2. These attacks target business systems not just PHI

The attack disrupted corporate systems, not their medical devices.

But that can still impact:

  • ordering
  • logistics
  • customer support
  • service operations

3. Destructive attacks are harder to recover from

If systems are wiped rather than encrypted recovery depends on:

  • backups
  • device rebuild
  • identity recovery
[17:36]

What Organizations Should Do Right Now

We all need to review our protections and plans to consider the change to the threat landscape. We haven’t looked at these events from the perspective that the goal is disruption not ransom. They want to prevent you from operating your business like normal. What better way to get people to notice and talk about it than to attack your doctors, dentists, hospitals and more where you notice they can’t provide care.

Just to be very clear – we are not suggesting people panic. However, to do proper risk management you have to evaluate changes to your risk environment and adjust your plans accordingly.

Everyone should conduct a real risk analysis of the threat, especially since the likelihood has increased.
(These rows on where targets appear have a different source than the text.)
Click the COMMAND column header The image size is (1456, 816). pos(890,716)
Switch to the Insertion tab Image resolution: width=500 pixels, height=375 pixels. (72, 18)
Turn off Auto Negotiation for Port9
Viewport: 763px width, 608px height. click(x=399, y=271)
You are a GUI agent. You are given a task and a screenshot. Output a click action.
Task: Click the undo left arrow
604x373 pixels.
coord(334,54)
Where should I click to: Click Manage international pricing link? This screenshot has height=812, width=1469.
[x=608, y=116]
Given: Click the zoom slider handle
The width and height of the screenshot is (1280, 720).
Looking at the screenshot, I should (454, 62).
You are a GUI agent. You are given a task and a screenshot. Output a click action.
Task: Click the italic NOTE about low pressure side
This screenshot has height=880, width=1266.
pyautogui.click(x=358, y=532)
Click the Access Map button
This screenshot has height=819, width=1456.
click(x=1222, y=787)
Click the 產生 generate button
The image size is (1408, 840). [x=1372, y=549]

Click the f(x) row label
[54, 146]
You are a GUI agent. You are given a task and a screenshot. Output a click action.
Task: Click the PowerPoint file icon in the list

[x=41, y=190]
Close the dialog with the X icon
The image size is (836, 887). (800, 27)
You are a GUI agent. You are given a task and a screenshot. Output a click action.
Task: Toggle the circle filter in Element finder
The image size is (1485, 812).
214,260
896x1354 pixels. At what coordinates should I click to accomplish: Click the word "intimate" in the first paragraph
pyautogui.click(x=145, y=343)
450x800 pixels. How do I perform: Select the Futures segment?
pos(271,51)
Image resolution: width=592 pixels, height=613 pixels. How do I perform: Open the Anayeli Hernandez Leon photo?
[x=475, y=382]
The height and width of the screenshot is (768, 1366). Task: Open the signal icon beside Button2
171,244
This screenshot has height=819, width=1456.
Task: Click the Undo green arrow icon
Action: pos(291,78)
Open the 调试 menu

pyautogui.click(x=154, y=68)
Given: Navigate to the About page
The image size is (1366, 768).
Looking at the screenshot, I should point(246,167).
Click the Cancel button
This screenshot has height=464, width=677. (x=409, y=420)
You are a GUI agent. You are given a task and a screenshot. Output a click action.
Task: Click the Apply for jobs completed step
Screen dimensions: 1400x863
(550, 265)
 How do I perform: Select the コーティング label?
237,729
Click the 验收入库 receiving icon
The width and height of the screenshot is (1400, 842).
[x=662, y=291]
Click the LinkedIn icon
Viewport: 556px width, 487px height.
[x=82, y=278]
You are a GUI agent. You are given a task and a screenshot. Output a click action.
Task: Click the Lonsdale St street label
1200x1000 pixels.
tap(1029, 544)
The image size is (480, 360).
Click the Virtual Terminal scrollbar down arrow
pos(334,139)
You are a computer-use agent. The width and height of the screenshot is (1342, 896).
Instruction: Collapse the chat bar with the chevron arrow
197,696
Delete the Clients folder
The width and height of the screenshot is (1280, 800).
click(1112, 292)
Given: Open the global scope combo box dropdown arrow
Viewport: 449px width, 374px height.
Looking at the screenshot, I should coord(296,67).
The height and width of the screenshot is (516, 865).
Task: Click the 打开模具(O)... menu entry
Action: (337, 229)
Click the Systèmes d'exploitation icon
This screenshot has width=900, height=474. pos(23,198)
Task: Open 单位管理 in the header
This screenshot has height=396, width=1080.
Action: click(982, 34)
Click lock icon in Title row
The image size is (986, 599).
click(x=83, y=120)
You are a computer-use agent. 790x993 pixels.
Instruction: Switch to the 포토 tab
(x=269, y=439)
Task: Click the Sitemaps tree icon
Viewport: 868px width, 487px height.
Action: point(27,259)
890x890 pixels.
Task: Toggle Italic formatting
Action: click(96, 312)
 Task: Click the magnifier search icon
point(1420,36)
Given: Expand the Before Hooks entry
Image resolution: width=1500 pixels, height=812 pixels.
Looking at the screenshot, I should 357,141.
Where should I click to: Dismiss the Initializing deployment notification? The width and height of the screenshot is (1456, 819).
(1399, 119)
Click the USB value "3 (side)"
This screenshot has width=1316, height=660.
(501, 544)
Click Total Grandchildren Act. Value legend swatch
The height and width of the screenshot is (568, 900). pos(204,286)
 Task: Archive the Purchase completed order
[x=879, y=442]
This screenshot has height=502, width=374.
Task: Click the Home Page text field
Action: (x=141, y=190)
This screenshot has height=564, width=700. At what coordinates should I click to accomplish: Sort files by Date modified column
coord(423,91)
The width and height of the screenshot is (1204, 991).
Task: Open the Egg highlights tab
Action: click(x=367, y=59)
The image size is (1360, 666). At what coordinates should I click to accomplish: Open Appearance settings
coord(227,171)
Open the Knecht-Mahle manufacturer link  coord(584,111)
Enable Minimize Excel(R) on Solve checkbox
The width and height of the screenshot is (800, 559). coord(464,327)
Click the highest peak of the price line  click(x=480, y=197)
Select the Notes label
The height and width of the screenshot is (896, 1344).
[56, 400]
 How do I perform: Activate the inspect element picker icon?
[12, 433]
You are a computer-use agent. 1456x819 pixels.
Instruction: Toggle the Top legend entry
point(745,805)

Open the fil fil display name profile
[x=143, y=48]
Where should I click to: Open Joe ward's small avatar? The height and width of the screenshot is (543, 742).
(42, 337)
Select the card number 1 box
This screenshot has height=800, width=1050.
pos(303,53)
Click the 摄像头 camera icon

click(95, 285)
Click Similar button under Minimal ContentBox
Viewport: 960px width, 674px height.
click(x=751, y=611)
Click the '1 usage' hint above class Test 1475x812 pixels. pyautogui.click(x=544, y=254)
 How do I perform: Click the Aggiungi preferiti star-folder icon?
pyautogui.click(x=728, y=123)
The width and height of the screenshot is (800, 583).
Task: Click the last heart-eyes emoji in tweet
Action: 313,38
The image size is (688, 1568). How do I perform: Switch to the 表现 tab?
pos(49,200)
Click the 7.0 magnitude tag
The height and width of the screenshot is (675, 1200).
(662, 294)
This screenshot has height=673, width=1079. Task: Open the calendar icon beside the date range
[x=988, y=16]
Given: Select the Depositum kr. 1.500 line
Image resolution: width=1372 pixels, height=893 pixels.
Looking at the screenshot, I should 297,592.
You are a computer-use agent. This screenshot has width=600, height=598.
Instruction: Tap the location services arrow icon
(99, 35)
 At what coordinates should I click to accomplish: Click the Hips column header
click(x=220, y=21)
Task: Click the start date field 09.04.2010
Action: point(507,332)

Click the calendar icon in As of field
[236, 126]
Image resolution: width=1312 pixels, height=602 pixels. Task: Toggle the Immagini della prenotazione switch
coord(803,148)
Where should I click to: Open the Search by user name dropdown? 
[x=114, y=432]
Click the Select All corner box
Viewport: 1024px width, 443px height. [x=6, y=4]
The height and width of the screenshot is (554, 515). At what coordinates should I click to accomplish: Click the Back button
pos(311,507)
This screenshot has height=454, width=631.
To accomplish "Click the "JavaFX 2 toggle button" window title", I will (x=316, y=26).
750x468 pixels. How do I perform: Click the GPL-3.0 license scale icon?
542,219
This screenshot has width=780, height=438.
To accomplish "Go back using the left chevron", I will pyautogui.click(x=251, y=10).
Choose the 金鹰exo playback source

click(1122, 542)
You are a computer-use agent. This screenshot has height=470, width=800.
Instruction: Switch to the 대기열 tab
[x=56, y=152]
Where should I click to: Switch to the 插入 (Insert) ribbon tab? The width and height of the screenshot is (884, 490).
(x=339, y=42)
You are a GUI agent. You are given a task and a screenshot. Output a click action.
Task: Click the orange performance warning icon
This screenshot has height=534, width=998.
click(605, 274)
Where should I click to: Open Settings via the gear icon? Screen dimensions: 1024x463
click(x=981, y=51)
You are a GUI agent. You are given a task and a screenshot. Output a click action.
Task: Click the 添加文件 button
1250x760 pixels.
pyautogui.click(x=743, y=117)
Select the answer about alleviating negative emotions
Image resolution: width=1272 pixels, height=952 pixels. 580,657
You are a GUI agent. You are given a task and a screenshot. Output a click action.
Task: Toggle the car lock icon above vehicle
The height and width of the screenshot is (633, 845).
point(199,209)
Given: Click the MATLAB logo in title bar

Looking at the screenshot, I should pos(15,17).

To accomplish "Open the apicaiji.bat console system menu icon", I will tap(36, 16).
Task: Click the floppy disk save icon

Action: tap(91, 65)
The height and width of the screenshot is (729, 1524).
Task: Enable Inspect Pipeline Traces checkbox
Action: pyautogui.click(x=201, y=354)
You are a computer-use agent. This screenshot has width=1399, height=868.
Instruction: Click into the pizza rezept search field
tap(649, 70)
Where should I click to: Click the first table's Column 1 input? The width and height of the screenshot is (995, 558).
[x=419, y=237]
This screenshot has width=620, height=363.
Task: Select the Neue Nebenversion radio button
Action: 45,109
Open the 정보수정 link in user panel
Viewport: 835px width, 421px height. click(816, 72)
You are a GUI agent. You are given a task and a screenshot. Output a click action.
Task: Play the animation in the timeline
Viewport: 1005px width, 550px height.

Based on that assessment, you should develop a checklist of actions to take as a precaution. The primary focus should be business continuity, because disruption is the goal of these attacks. The longer they can keep you off balance, the more successful they are at achieving that objective.

Here are some examples of actions you might consider, depending on what is appropriate for your environment.

1. Review identity security immediately

Many destructive attacks start with:

  • stolen admin credentials
  • compromised identity systems

Focus areas:

  • privileged accounts
  • conditional access
  • MFA strength

2. Test your ability to rebuild systems

If all of your laptops disappear tomorrow: Can you rebuild them all quickly?

Questions to ask:

  • How fast can we reimage devices?
  • Do we have offline backups?
  • Are recovery credentials protected?
[26:51]

3. Review remote management tools

Remote management tools are powerful and are used by most MSPs and internal IT departments. Tools like:

  • Mobile Device Management (MDM)
  • Microsoft Intune
  • Other third party endpoint management agents

Have a discussion about the use of these tools in your environment. You don’t have to know all the details but you should know if they are being used because that opens you up to that risk.

If these tools are compromised, attackers can:

  • wipe
  • push commands
  • disable systems.

4. Prepare for operational disruption

Not every attack is about data theft. Some are about causing chaos.

Organizations should plan for:

  • sudden system outages
  • device resets
  • identity failures

This will be your most important item on your list – review your business continuity plans. We have done episodes on them and covered many free guides to help you.

At the end of the day, this isn’t just another “protect the data” conversation – it’s a “can you still function tomorrow morning?” kind of problem. Healthcare organizations often think about cybercrime as a data breach issue, but increasingly, the bigger risk is operational disruption. The Stryker incident makes that painfully clear: a cyberattack doesn’t have to steal patient records to create a full-blown healthcare crisis. Sometimes, all it takes is pulling the plug on your ability to operate – and suddenly, everything stops.